During the training, he trained by no scale value and no mean value on Caffe.
He converted the training model from FP32 to FP16 by using mo.py script.
However, he encountered a lot of inference errors when using FP16.
He used "cross-check tool" included in the OpenVINO package to compare the result between FP32 and FP16, and found overflow in some layers when using FP16 mode.
The overflow is not surprising because FP16 range is much smaller than FP32.
In this case, could you let me know what my customer has to do?
When MO (Model Optimizer) converts weights of a model from FP32 to FP16 it checks for maximum value overflow (in fact MO uses numpy function astype which performs the values conversion).

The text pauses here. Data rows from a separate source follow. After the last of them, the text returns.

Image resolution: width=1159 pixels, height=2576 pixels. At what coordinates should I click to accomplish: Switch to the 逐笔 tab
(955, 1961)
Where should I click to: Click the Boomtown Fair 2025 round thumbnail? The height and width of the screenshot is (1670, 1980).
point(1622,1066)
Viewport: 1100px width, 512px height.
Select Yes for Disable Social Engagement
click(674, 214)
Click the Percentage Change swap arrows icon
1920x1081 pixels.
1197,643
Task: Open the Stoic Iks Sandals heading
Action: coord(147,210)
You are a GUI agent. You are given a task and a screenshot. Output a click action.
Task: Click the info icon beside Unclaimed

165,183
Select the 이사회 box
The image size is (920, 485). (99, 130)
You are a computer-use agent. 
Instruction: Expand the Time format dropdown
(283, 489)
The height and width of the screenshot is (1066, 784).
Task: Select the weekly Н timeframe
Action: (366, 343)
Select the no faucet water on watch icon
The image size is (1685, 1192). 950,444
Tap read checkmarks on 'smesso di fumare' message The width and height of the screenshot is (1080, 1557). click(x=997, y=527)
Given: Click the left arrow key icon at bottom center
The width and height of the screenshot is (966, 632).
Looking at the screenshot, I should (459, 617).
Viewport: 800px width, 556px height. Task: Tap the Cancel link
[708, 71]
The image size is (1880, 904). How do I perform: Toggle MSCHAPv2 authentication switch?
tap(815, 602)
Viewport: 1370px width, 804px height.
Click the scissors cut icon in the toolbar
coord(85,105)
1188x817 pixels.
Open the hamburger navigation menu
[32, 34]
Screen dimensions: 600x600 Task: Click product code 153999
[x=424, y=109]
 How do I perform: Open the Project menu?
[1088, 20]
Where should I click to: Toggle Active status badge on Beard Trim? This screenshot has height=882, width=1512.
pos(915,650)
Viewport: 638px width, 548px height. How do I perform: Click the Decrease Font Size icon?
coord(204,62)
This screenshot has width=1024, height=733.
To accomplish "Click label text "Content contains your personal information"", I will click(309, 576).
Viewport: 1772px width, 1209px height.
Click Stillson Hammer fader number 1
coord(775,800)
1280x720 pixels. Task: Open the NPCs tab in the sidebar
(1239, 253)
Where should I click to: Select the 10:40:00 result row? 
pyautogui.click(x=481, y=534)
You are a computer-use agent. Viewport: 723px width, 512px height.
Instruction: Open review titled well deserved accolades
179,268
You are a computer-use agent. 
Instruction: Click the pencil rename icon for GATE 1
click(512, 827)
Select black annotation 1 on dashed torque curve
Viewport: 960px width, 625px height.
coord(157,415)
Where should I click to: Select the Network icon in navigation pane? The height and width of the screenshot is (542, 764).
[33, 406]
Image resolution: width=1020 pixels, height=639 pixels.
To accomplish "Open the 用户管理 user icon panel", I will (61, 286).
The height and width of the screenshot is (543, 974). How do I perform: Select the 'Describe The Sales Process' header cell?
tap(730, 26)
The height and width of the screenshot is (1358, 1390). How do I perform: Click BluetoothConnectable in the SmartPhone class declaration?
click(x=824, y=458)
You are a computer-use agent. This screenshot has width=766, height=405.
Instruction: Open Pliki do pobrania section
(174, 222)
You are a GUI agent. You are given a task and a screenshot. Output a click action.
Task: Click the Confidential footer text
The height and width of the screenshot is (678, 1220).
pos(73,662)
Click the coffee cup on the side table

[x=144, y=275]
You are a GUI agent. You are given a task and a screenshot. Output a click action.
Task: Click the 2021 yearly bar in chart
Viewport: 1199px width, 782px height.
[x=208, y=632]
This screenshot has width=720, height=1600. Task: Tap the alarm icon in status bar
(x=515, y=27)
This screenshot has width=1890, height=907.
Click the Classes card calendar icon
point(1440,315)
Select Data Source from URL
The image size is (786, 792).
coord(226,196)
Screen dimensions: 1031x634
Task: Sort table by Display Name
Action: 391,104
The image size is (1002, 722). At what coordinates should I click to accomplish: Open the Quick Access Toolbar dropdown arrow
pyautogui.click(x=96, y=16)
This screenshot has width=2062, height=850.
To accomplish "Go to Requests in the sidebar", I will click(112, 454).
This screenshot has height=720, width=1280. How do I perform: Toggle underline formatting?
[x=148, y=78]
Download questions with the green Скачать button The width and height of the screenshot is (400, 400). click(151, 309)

If the value overflow occurs then the following error is printed (however the IR is generated):
[ ERROR ] 83 elements of 189 were clipped to infinity while converting a blob for node [['conv2d_transpose']] to <class 'numpy.float16'>.
But the MO cannot guarantee that the overflow will not occur during inference. For example, you can create a network that will sum 2 values. Even though both of them are below float16 max value the sum of them will be more than the limit.
It is not possible to normalize weights values before converting because it will significantly decrease prediction results (or most probably completely break the topology) so there is no such feature in MO.
The recommendation to the customer would be to re-train the model with scaled input values to, for example, [0, 1] or [-1, 1] segment.